In den ersten Monaten des Kriegs hat Putin versucht, Loyalität mit Geld zu kaufen. Für einen Gefallenen im Krieg bekamen Hinterbliebene sieben bis zwölf Millionen Rubel Kompensation. Enorm viel! Sieben Millionen Rubel waren umgerechnet etwa 100.000 Euro. Genug, um ein Auto oder kleines Haus zu kaufen. Damit ist es vorbei. Das Geld wird knapp. Stattdessen rekrutieren sie Gefangene, darunter Drogensüchtige.

Leonid Wolkow

Russischer Oppositionspolitiker, geb. 1980 in Jekaterinburg. Autor des Buches „Putinland“. Vertrauter Alexei Nawalnys. Lebt in Litauen. Auf dem Bild bei einer Aktion Ende Januar in Berlin.

Was ist mit Paramilitärs wie den Wagner-Söldnern?

Deren Verbände wurden auch mit Kriminellen aufgefüllt. Als Kanonenfutter. Oben führen ein paar Offiziere die Wagner-Gruppe an, unten krepieren diese vielen Namenlosen. Sie finden kaum mehr reguläre Freiwillige.

Wie trifft der Krieg Russlands Wirtschaft, die Oligarchen?

Für die Oligarchen ist es wirklich eine Tragödie. Sie haben Milliarden verloren wegen der Sanktionen. Auch mit ihrem Lebensstil ist es vorbei. Mit Privatjets nach London oder Paris oder auf der Jacht an der französischen Mittelmeerküste, das geht nicht mehr. Die durchschnittliche Bevölkerung trifft es natürlich härter.
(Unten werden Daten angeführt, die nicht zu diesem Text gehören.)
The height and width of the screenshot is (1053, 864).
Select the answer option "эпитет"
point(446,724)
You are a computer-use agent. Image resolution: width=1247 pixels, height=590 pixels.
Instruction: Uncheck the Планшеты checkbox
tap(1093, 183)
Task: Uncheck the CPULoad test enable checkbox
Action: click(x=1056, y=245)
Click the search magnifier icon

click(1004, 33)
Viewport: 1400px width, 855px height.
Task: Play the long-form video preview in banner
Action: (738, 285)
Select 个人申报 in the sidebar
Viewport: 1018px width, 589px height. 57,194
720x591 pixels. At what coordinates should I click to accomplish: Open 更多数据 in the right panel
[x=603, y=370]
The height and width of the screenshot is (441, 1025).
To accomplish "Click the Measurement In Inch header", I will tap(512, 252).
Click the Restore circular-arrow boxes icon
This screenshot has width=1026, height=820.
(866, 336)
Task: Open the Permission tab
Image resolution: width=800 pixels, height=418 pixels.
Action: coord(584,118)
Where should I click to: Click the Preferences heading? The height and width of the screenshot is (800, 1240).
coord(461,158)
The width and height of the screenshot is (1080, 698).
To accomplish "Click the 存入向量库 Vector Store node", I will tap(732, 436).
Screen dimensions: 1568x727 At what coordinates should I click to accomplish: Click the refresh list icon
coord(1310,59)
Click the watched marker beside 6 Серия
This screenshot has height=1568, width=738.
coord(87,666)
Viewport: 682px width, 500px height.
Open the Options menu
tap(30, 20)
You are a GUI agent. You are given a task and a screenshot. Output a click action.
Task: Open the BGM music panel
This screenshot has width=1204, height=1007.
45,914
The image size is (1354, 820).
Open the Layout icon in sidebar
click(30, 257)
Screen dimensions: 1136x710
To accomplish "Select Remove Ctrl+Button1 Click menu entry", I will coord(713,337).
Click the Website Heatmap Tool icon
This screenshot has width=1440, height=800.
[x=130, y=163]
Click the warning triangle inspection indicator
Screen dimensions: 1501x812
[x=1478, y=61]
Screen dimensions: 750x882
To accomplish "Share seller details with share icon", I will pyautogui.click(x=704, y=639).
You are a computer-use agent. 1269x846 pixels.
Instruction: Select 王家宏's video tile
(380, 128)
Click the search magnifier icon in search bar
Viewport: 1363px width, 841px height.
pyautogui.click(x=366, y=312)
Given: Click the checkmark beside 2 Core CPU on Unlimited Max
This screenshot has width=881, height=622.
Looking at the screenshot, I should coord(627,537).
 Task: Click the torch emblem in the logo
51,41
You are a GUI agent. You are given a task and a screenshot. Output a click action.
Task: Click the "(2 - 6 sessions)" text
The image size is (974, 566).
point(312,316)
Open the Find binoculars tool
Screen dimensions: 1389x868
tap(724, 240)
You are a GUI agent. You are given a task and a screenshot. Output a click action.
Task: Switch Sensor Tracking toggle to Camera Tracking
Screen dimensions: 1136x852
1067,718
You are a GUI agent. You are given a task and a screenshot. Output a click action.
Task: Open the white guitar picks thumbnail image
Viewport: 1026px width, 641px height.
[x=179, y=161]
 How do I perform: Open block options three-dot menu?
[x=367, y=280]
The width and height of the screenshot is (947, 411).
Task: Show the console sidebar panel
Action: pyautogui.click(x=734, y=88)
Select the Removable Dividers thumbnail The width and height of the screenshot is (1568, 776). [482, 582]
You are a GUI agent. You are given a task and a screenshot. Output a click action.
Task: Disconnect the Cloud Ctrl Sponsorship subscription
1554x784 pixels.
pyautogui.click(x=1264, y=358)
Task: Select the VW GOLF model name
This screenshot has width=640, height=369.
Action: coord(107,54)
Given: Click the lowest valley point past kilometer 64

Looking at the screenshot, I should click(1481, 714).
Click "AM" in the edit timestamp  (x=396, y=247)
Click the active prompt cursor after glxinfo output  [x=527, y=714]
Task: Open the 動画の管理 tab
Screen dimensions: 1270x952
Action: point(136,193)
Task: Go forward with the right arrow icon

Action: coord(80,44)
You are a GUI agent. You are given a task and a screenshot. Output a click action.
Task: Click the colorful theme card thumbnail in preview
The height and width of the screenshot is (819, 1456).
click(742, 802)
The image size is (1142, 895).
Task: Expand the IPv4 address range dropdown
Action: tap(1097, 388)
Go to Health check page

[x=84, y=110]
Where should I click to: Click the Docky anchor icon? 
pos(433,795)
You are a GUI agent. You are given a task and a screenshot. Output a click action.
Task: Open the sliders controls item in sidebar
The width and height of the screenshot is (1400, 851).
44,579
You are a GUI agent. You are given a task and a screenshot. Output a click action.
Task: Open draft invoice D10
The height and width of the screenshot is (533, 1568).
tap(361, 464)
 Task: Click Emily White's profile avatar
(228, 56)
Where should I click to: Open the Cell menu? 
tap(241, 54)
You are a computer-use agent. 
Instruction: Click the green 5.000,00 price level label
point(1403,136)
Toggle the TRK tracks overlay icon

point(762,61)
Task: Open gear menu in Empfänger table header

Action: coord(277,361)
Wer vorher schon arm war, kann sich jetzt erst recht keinen Luxus leisten.

Käme so manchen Oligarchen ein Putsch gegen Putin gelegen, um mit dem Westen wieder zusammenarbeiten zu können?

Es wäre zu hoffen. Viele von ihnen, auch viele Generäle, sind sehr unzufrieden. Je länger der Krieg dauert, desto größer ihre Verluste.

Sie schreiben in Ihrem Buch: „Ich wehre mich gegen den Gedanken, die russischen Bürger seien nicht fähig zur Demokratie.“ Woher nehmen Sie Zuversicht?

Als russischer Politiker bin ich zur Hoffnung verpflichtet. Ich lebe ja jetzt in Litauen. Es war auch Teil der Sowjetunion. Sie haben dasselbe Trauma durchlebt wie wir. Mussten die Sowjetherrschaft überwinden. Wie in anderen Ländern des früheren Ostblocks haben sie heute eine funktionierende Demokratie. Die Menschen hier sind nicht so viel anders als in Russland. Die Mehrheit akzeptiert die Regeln der Demokratie, Rechtsstaat, freie Presse, faire Wahlen. Damit das auch in Russland gelingen kann, muss der jetzige Gewaltapparat zerstört werden.